An asentamiento irregular, known colloquially as an asentamiento (/es/) is a shanty town in Latin America, particularly around Guatemala City and Montevideo. Most have been established in the last 20 years as a result of economic inequalities between rural and metropolitan areas in Guatemala and Uruguay.

==Guatemala City==
In 15 of the 23 districts of Guatemala City, there are precarious settlements. In 1984, there were 103 and by 1991 there were 232. In 2016 there were 297. In 1984, 800 families made a land invasion and successfully squatted an area called El Mezquital. The settlement eventually swelled to over 25,000 people. It was the first successful occupation since 1976.

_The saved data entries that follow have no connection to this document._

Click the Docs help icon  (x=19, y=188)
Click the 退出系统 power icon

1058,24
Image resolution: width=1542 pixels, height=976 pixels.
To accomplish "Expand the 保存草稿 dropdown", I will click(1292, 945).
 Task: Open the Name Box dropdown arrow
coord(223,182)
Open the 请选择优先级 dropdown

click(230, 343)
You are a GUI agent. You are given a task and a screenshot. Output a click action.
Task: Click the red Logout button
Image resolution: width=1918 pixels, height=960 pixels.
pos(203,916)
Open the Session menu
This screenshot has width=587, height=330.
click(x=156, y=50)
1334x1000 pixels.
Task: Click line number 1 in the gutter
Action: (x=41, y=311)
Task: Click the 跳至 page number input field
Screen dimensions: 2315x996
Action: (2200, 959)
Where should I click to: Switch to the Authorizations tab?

These places have been considered "red zones" inside Guatemala City, because of their high crime rate and some of them are El Caracol, Cañaverales, El Rinconcito.
A famous asentamiento in Guatemala is La Limonada. With a population of around 60,000 it is one of the largest slums in Latin America outside Brazil.

==Montevideo==
In Montevideo, Uruguay before 1990, there were land occupations known as cantegriles. The land invasions can be split into accretions (gradual, individual actions) and planned (organised, collective actions). Gradually, cantegril has come to refer to the poorest of shanty towns, whilst groups of houses on squatted land are known more generally as asentamientos irregulares or asentamientos in short.